Stated exercise: Reproduce the passage of the speedometer conversion post starting at "Can someone point" and ending at "in advance :)", word for word.

Document section:
------------------------------------------------------------------------

# Frequency to PWM output

I am trying to convert the mechanical speedo in my car to run from the vehicle speed sensor that's fitted to the gearbox. I need a method to covert the pulses from the sensor (0 to +5v) to drive a 12v motor that will drive the speedo. I've calculated that the VSS outputs 7Hz at 10MPH linearly up to 87HZ at 120MPH. From this, the speedo requires a rotational input from the motor of 167RPM at 10MPH, linearly up to 2000RPM at 120MPH

I've looked at frequency to voltage converters and frequency to PWM converters but am unsure of the best way to do this. Ideally the motor should be accurately controlled so was erring towards a PWM output.

Can someone point me in the right direction? A simple circuit with some adjustability so it can be calibrated.

Apologies if this is a little short on info, I'm a newbie at this!

Thanks in advance :)

## 2 Answers

A DC motor has a voltage rating and maximum RPM which is linear above some threshold to get it started due to stiction. It is linear when there is no load on the motor. However when mechanically loaded , current will rise and the RPM will drop so another speed sensor on the motor is necessary to keep it regulated while voltage must be increased a bit to generate power to match the mechanical power.

------------------------------------------------------------------------

Extracted data:
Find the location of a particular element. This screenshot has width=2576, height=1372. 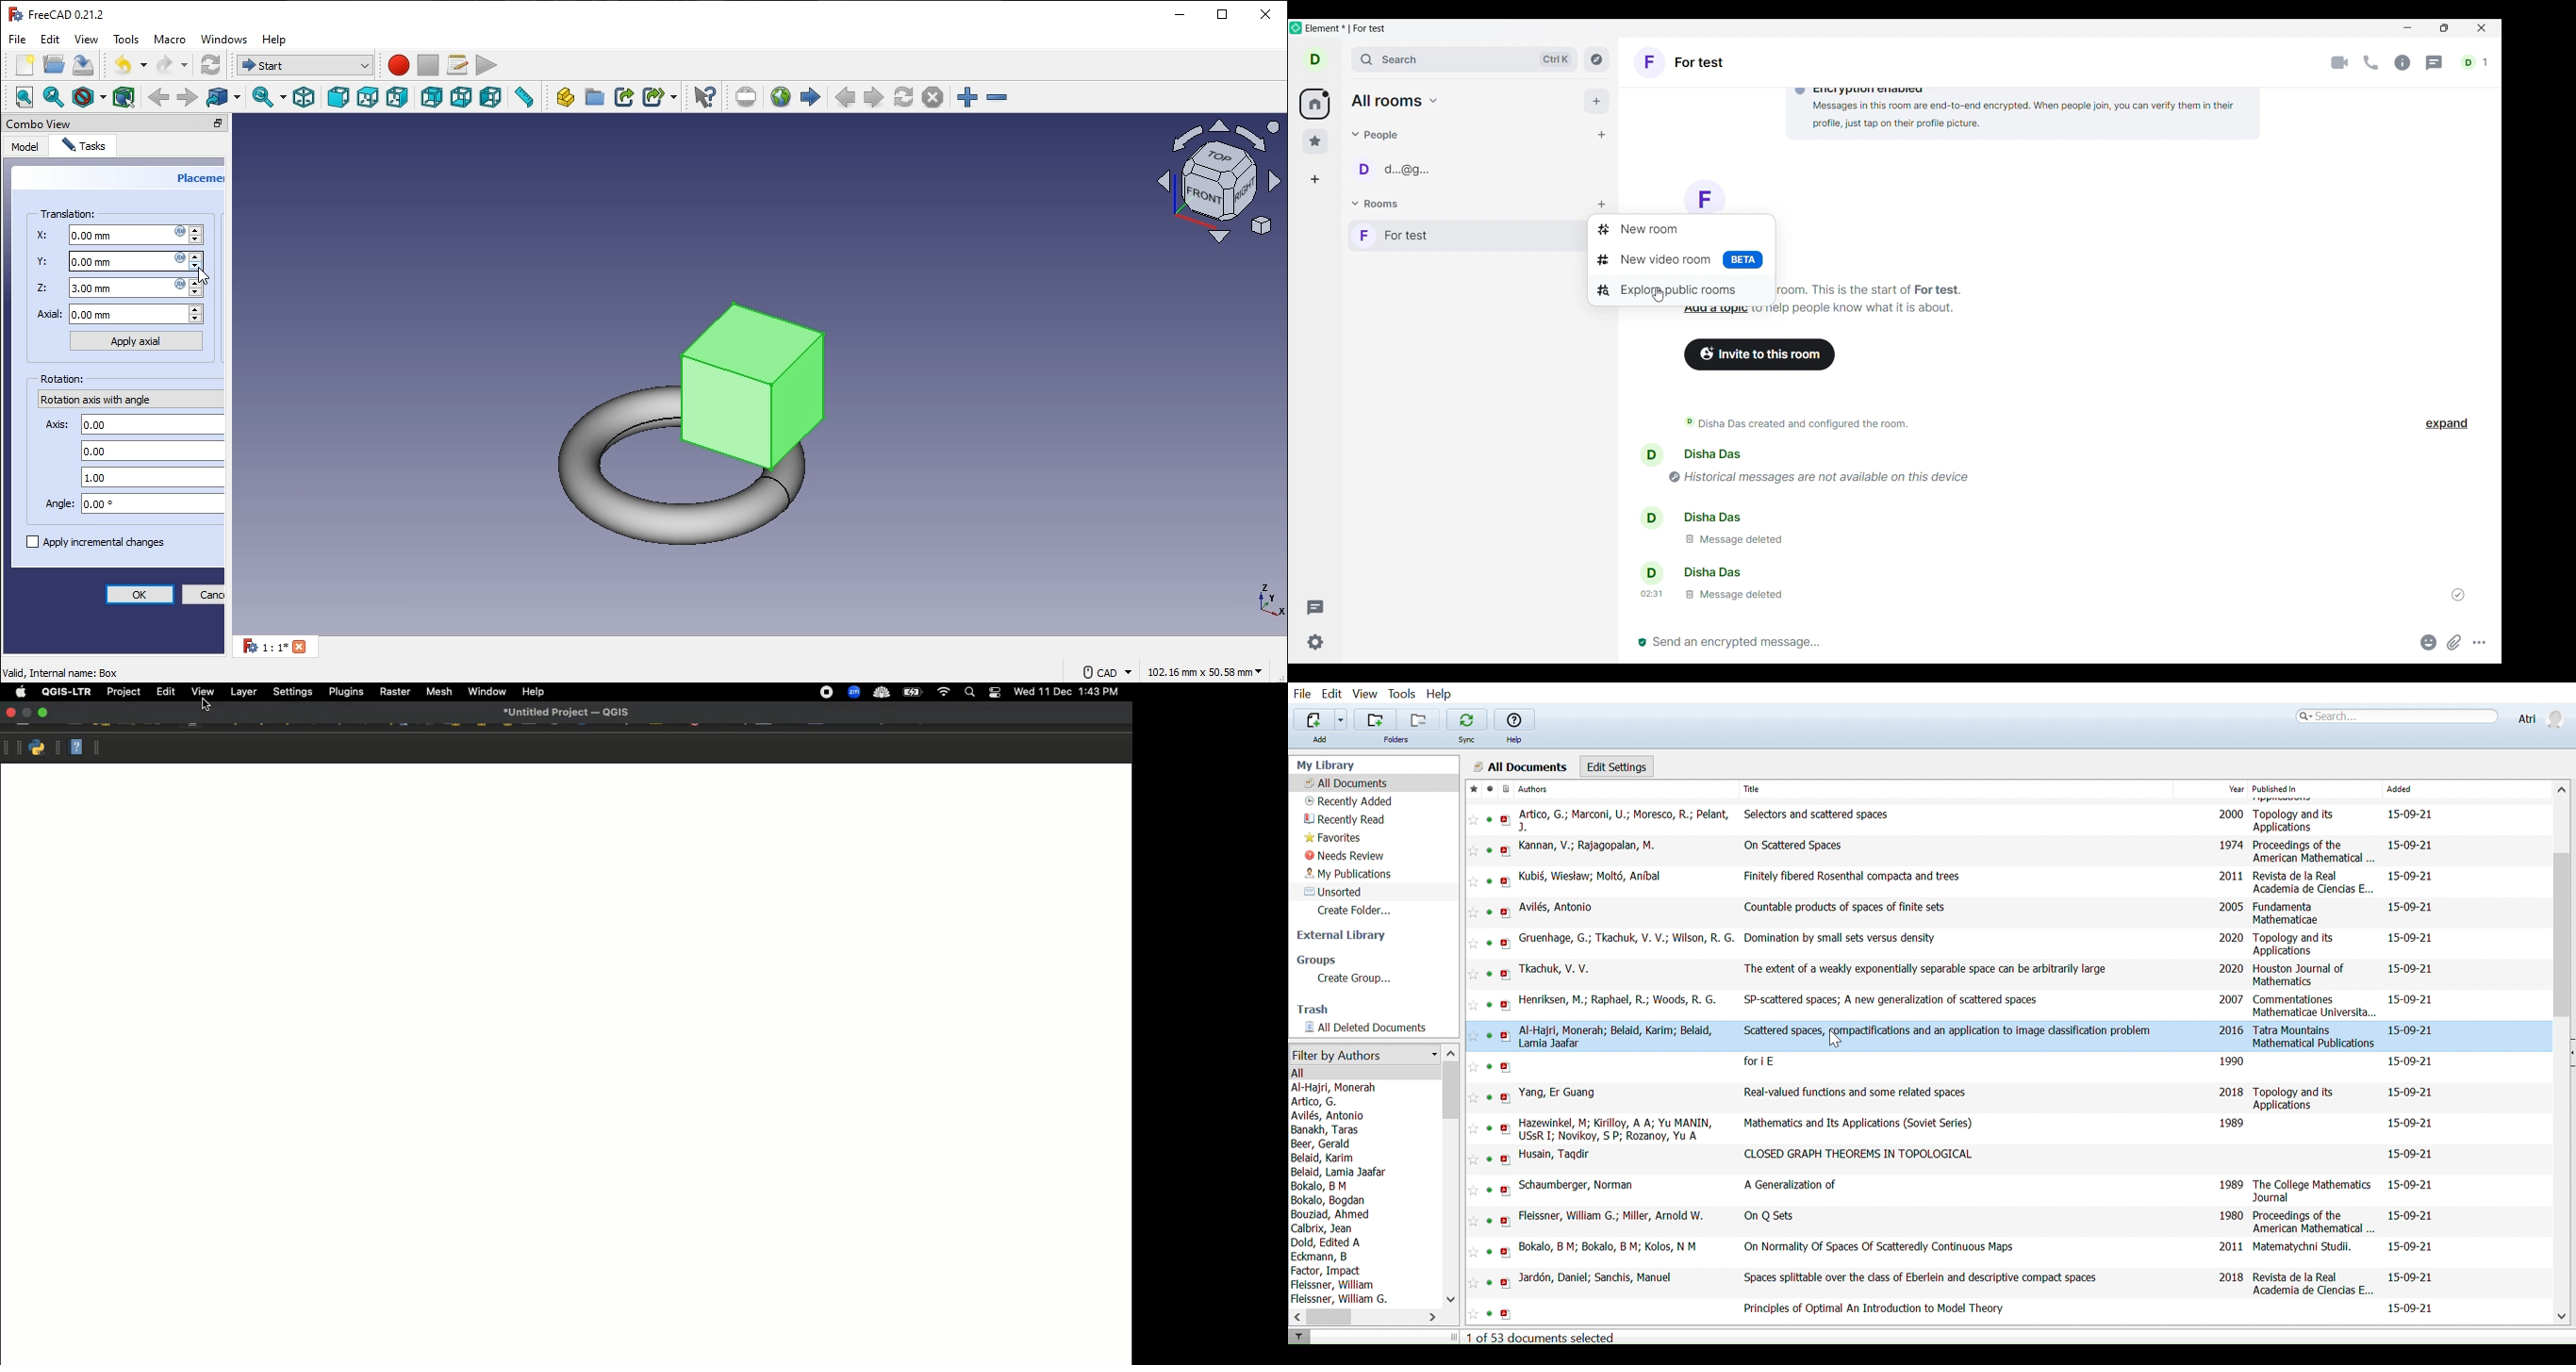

------------------------------------------------------------------------

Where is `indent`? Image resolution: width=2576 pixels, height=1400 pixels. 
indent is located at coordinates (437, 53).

------------------------------------------------------------------------

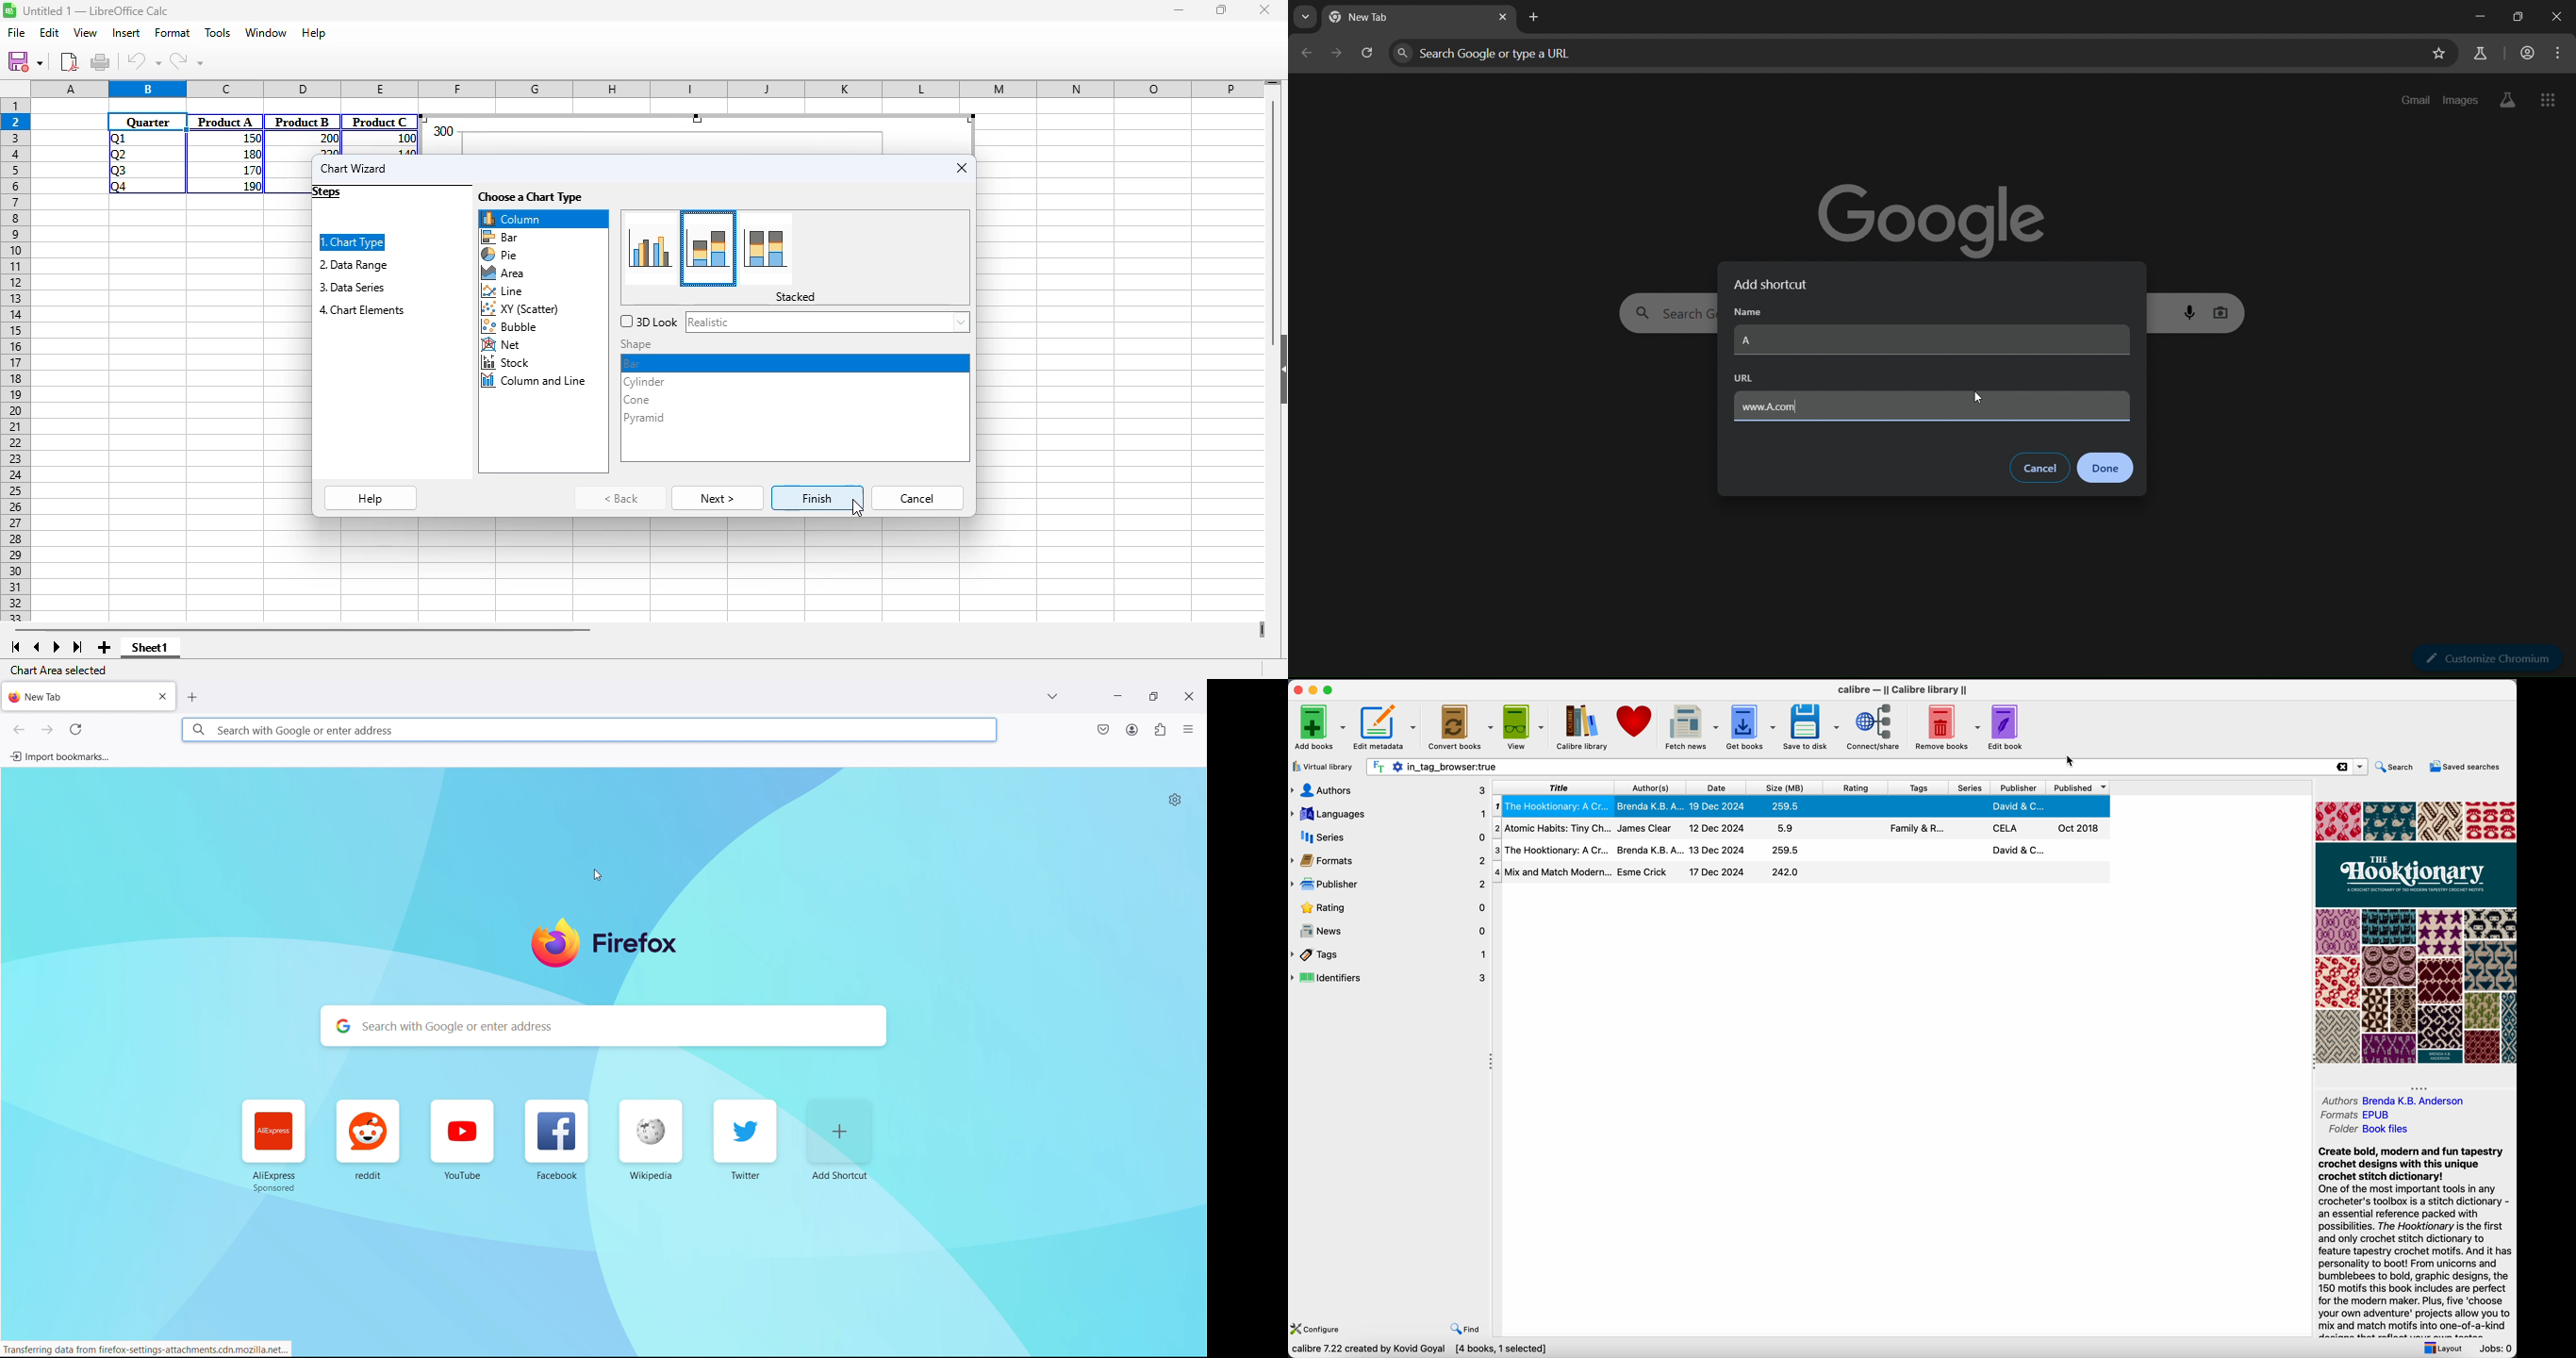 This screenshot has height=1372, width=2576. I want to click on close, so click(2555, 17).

------------------------------------------------------------------------

Right answer:
Can someone point me in the right direction? A simple circuit with some adjustability so it can be calibrated.

Apologies if this is a little short on info, I'm a newbie at this!

Thanks in advance :)